В некоторых постройках Кваренги, например в Александровском дворце (1792–1796), тема колоннады становится почти самодовлеющей. Как бы выйдя за пределы здания, она превращается в прекрасную иллюзорную преграду, торжественно сияющую белизной стволов и изысканностью рисунка нарядных коринфских капителей.


Ч. Камерон

Чарльз Камерон (1740 (?) –1812) занимает в истории нашей культуры особое место. Сын профессионального строителя, он совершил путешествие в Италию и, изучив памятники римской древности, прославился капитальным увражем «Термы римлян». В 1779 г. Камерон был приглашен в Россию, где ему удалось воплотить свои в высшей степени оригинальные замыслы. Камерон – натура необыкновенно тонкая, обостренно ощущающая красоту природы в ее союзе с архитектурой, гармонию целого и драгоценной миниатюрной детали. Очевидно, поэтому его достижения сказались прежде всего в области загородного строительства – создании дворцовых ансамблей, небольших павильонов и в искусстве интерьера. Именно эти сильные стороны сближают его творения с родственными по духу произведениями английской школы.
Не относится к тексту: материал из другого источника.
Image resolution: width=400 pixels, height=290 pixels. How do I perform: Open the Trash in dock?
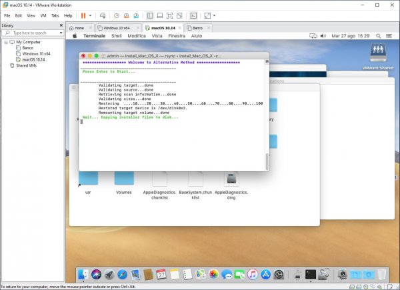381,274
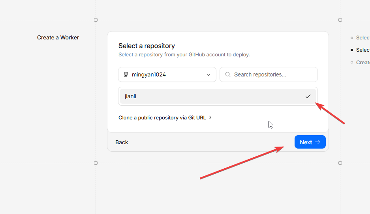
Task: Focus the Search repositories field
Action: pos(272,74)
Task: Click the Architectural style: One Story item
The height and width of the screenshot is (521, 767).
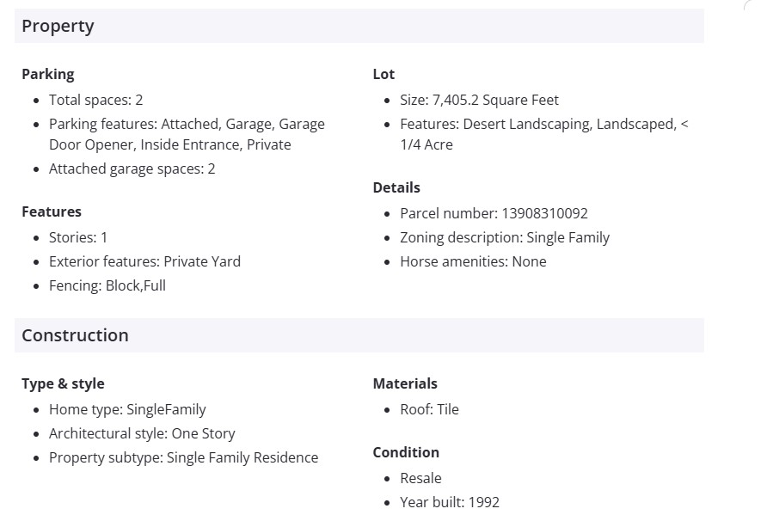Action: (142, 433)

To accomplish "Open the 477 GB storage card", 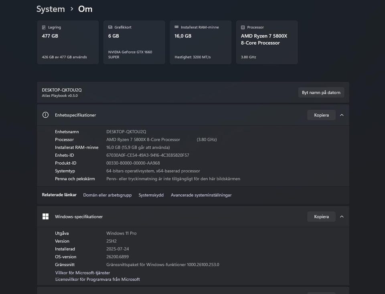I will 68,42.
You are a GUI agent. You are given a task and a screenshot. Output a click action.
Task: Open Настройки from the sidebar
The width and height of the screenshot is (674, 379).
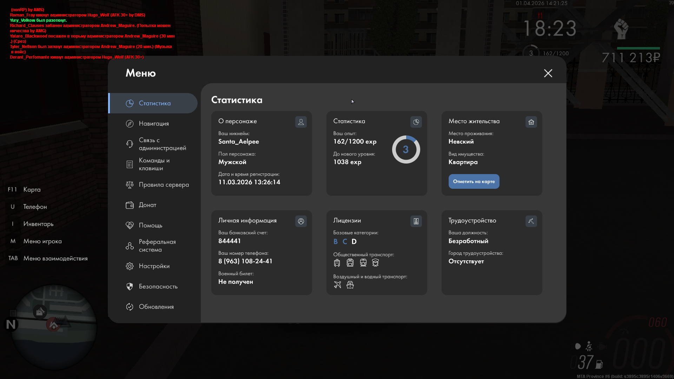coord(154,266)
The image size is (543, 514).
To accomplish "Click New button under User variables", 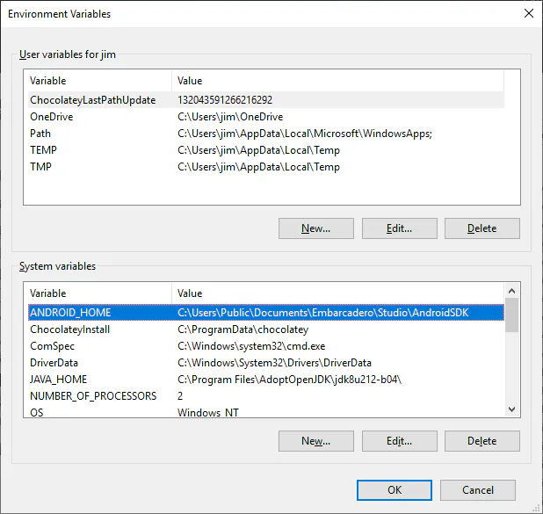I will 315,228.
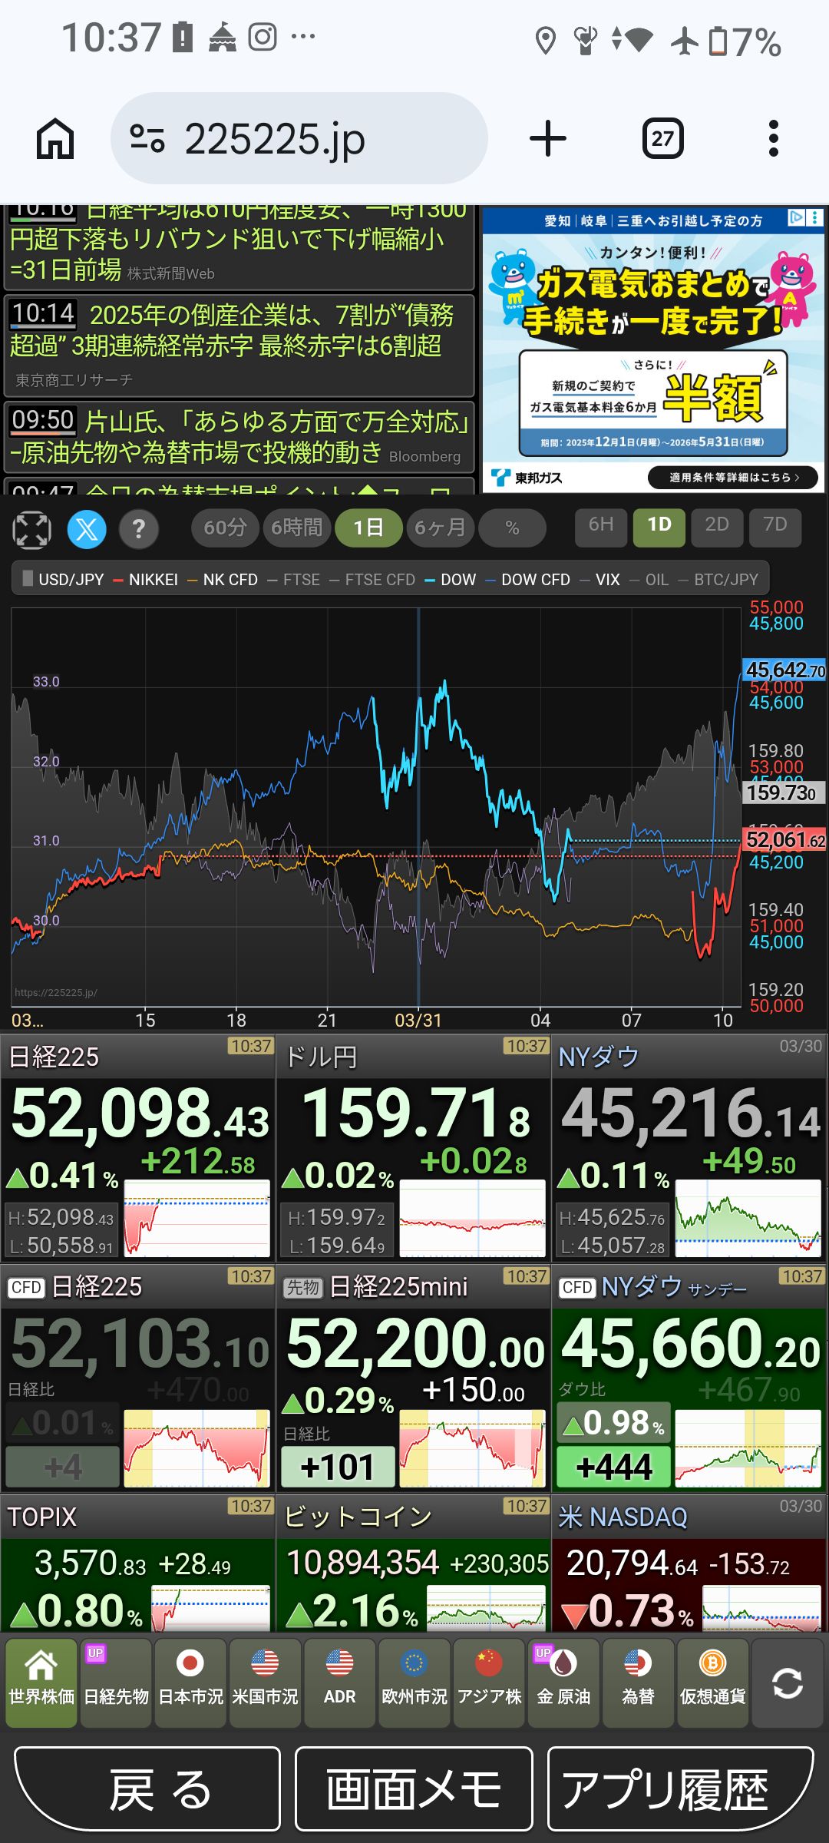This screenshot has width=829, height=1843.
Task: Tap the fullscreen expand chart icon
Action: tap(32, 530)
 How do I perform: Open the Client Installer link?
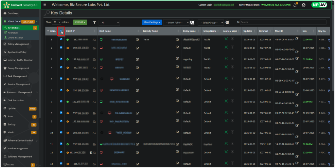(x=15, y=37)
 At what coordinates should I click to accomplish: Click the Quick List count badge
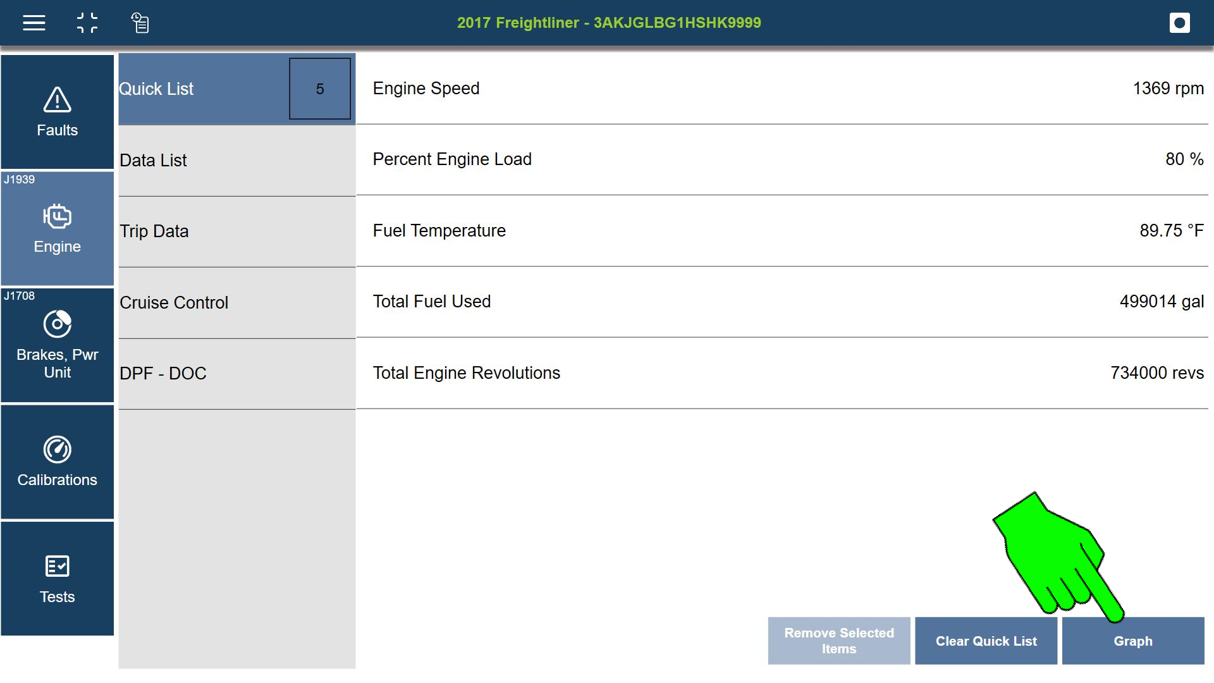point(320,89)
Подобно Кваренги, Камерон приехал в Россию со вполне сложившимися убеждениями. Однако он не обладал единым кредо, а как бы исповедовал два направления. Одно из них представлено ансамблем, созданным в Царском Селе. К сложившемуся дворцу Камерон добавляет комплекс, состоящий из так называемой Камероновой галереи, Агатовых комнат, расположенного перед ними висячего сада, на который ведет специальный пандус, и Холодных бань в первом этаже. Исследования, произведенные в Италии, использованы здесь для создания своего рода уголка античности на русской почве – приюта отдохновения утонченной просвещенной натуры.